* [RECORDS SUPPLIED]
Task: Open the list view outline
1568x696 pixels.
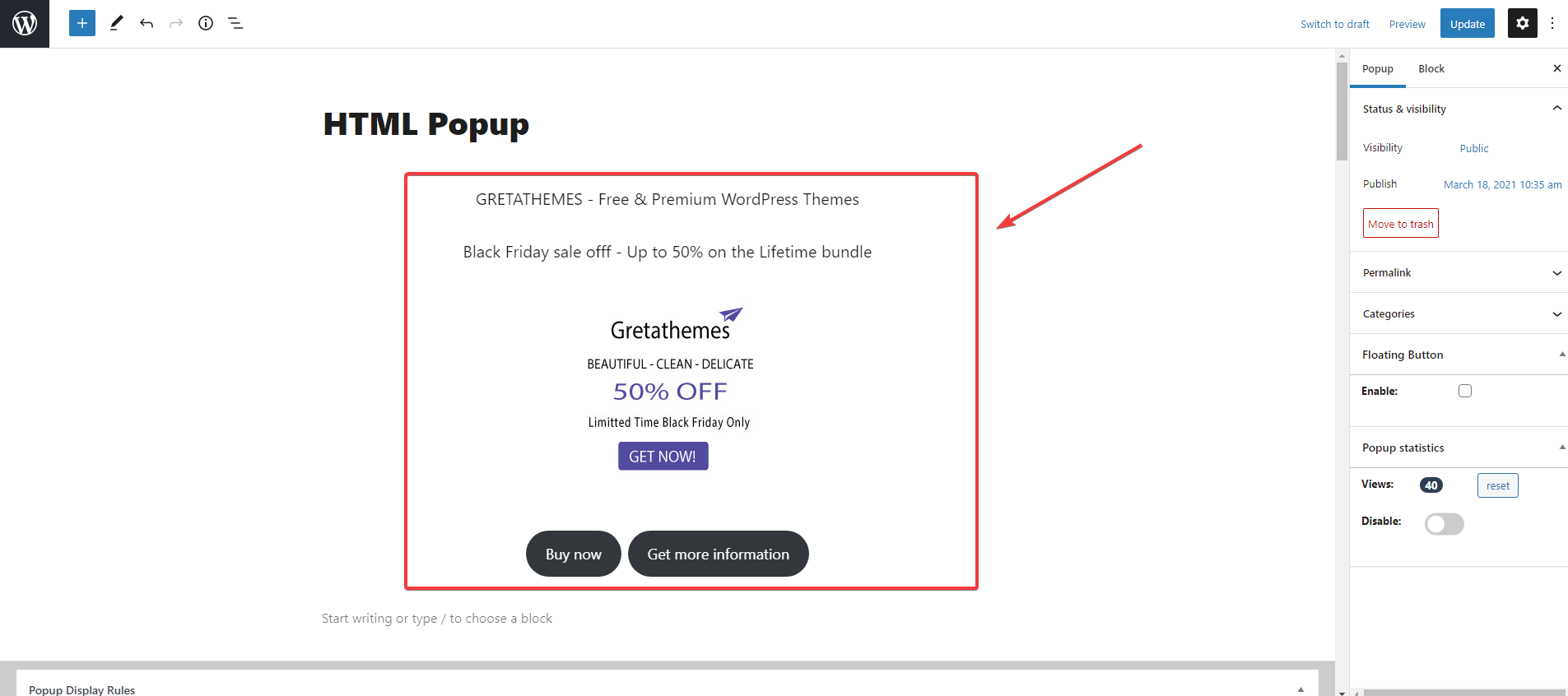Action: (235, 23)
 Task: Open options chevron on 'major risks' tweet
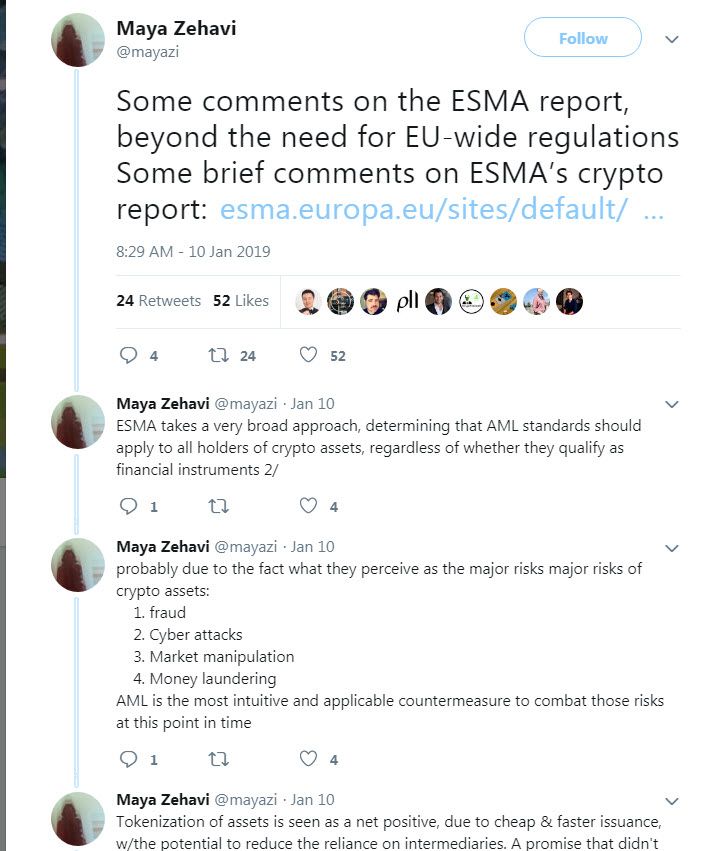tap(672, 548)
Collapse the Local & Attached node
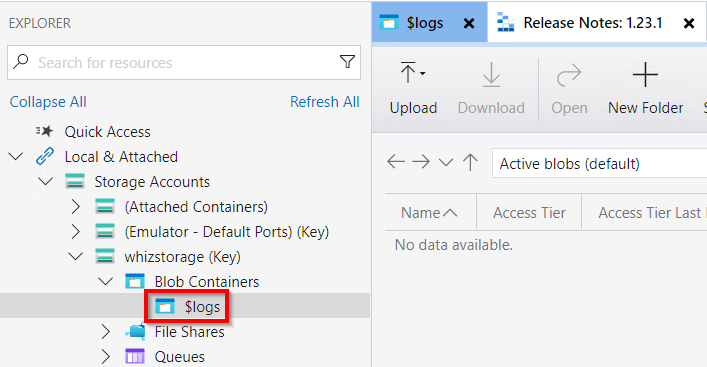The image size is (707, 367). click(16, 156)
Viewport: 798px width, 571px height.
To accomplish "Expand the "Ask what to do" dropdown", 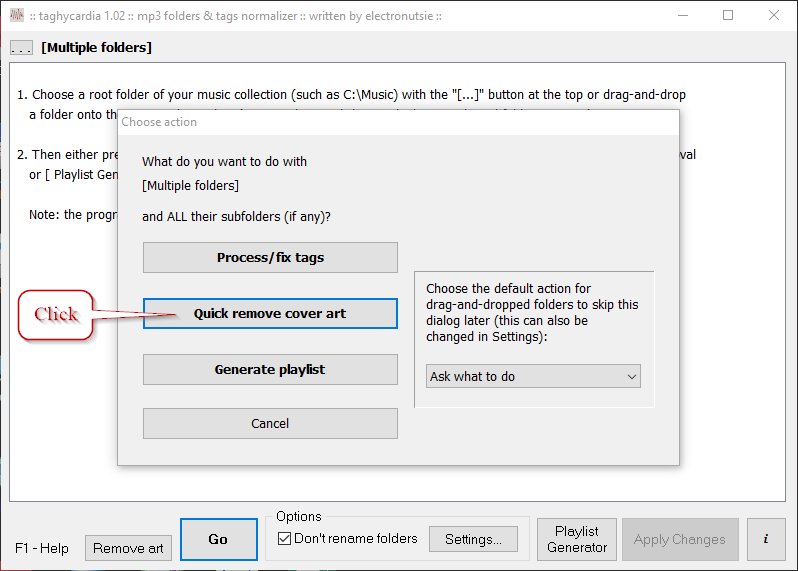I will (533, 377).
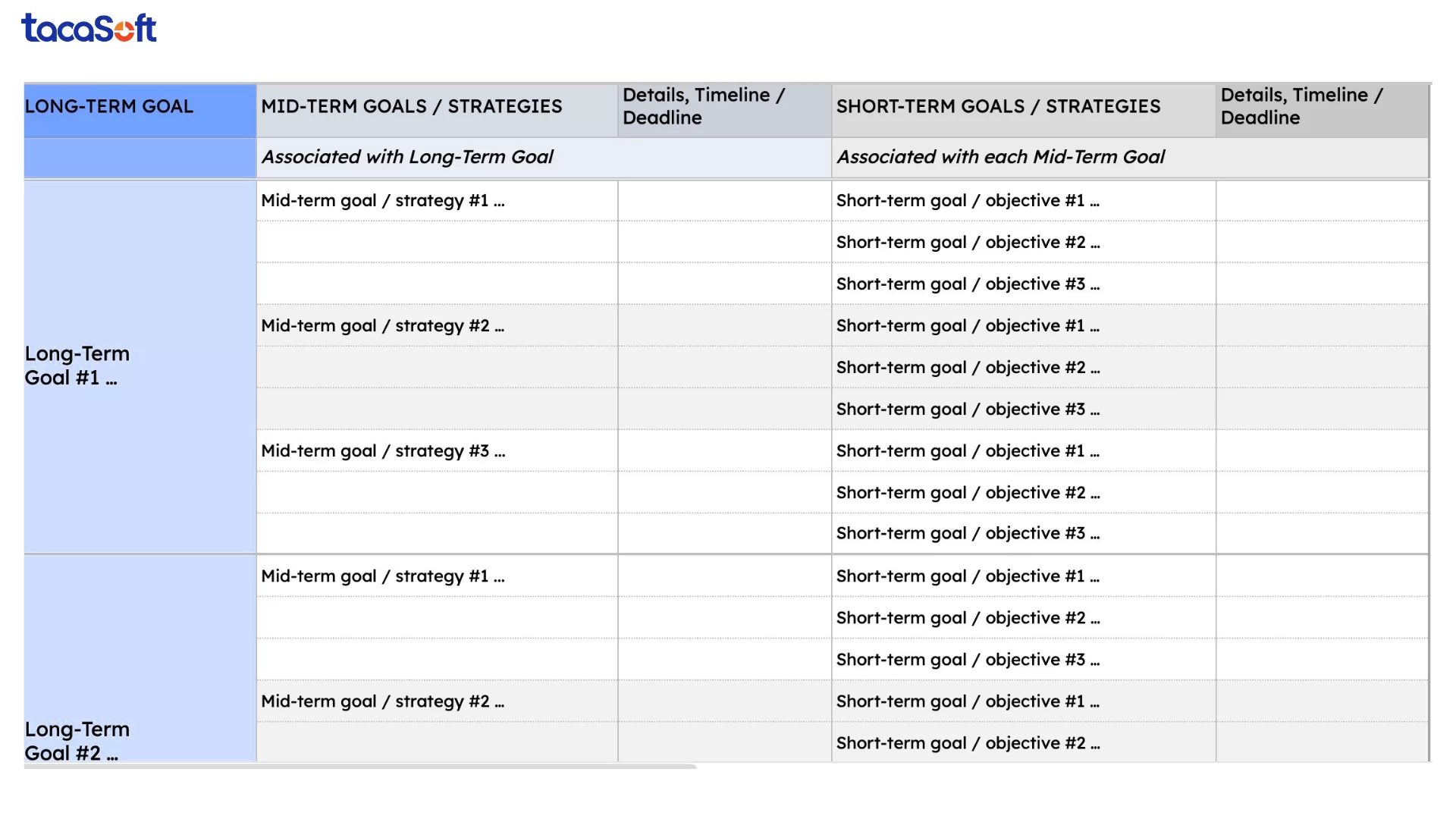The width and height of the screenshot is (1456, 819).
Task: Click Mid-term strategy #2 under Long-Term Goal #2
Action: 436,701
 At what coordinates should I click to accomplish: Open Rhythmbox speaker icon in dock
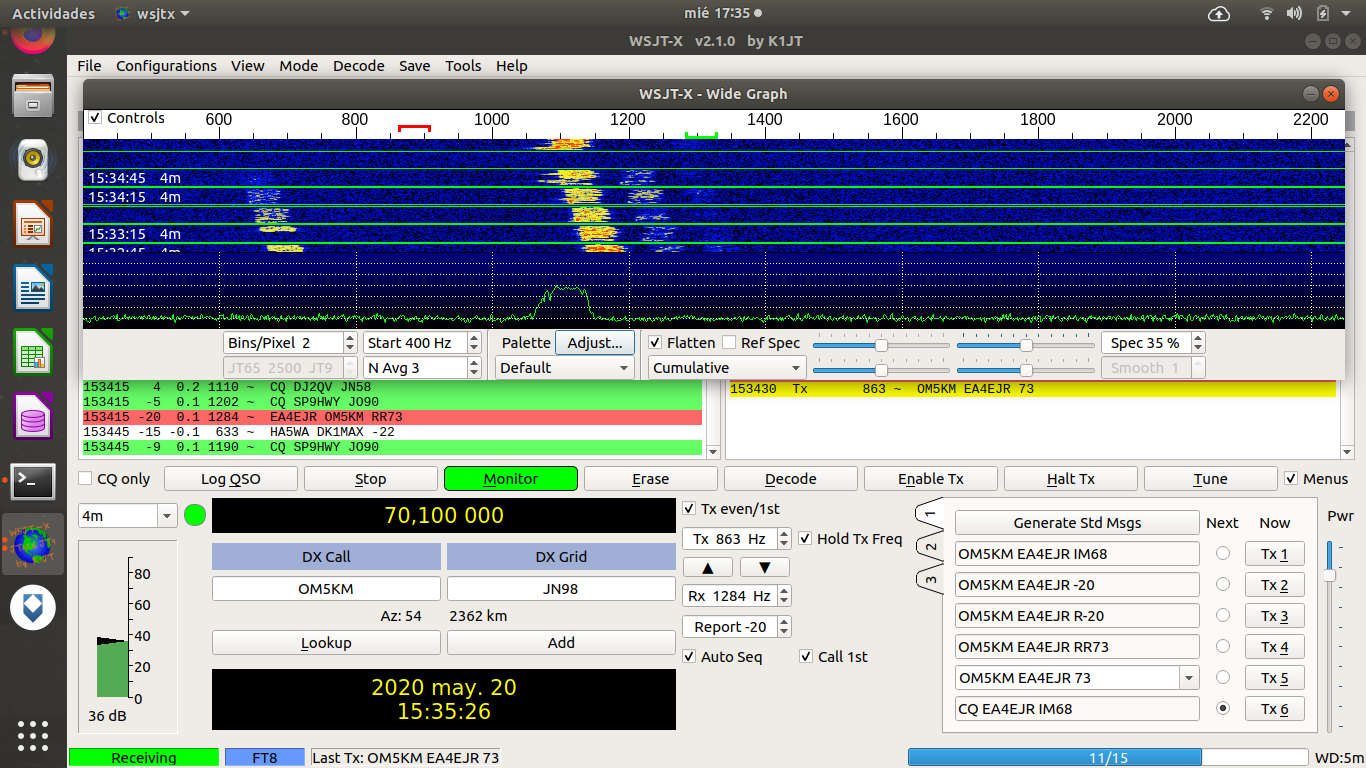(x=33, y=159)
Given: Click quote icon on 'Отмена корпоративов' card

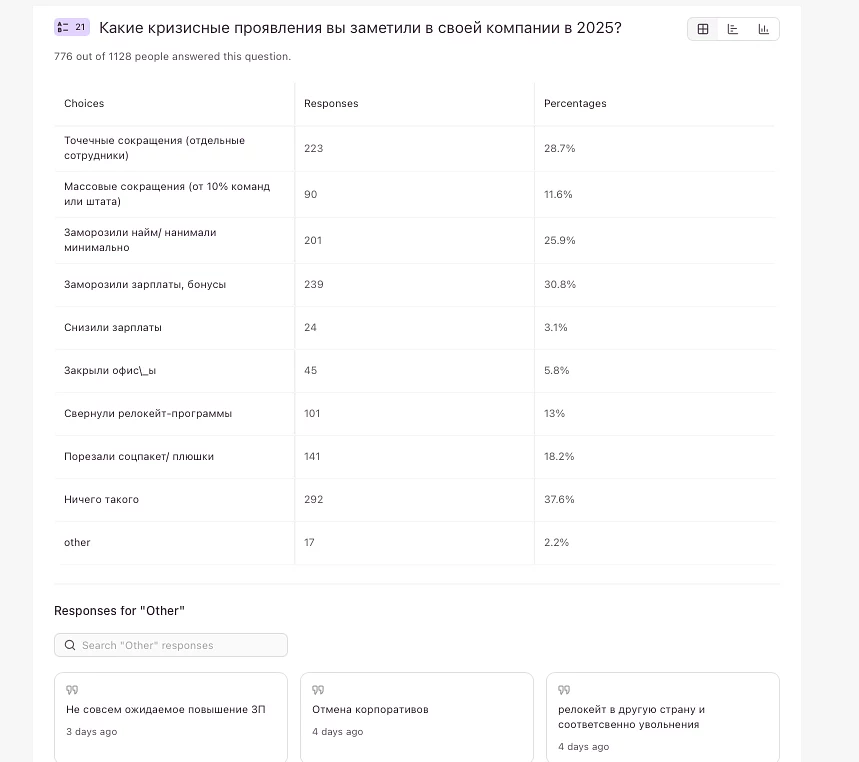Looking at the screenshot, I should pos(318,690).

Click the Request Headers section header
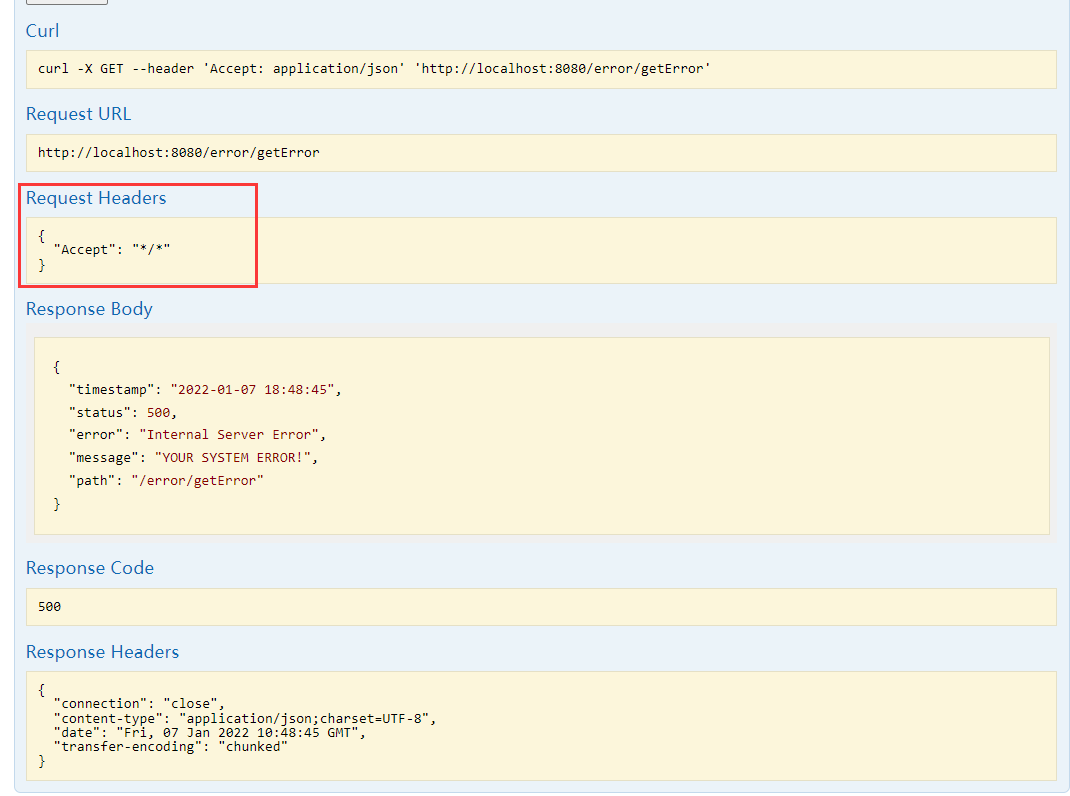tap(95, 197)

* [ACTIVITY] Could you copy exactly, and with no pictures, the lines above from the one containing "At what coordinates" through the last line, both included?

* [EXPECTED OUTPUT]
 At what coordinates should I click to accomplish: Open Rhythmbox speaker icon in dock
(x=33, y=159)
Given: Click quote icon on 'Отмена корпоративов' card

Looking at the screenshot, I should pos(318,690).

Click the Request Headers section header
tap(95, 197)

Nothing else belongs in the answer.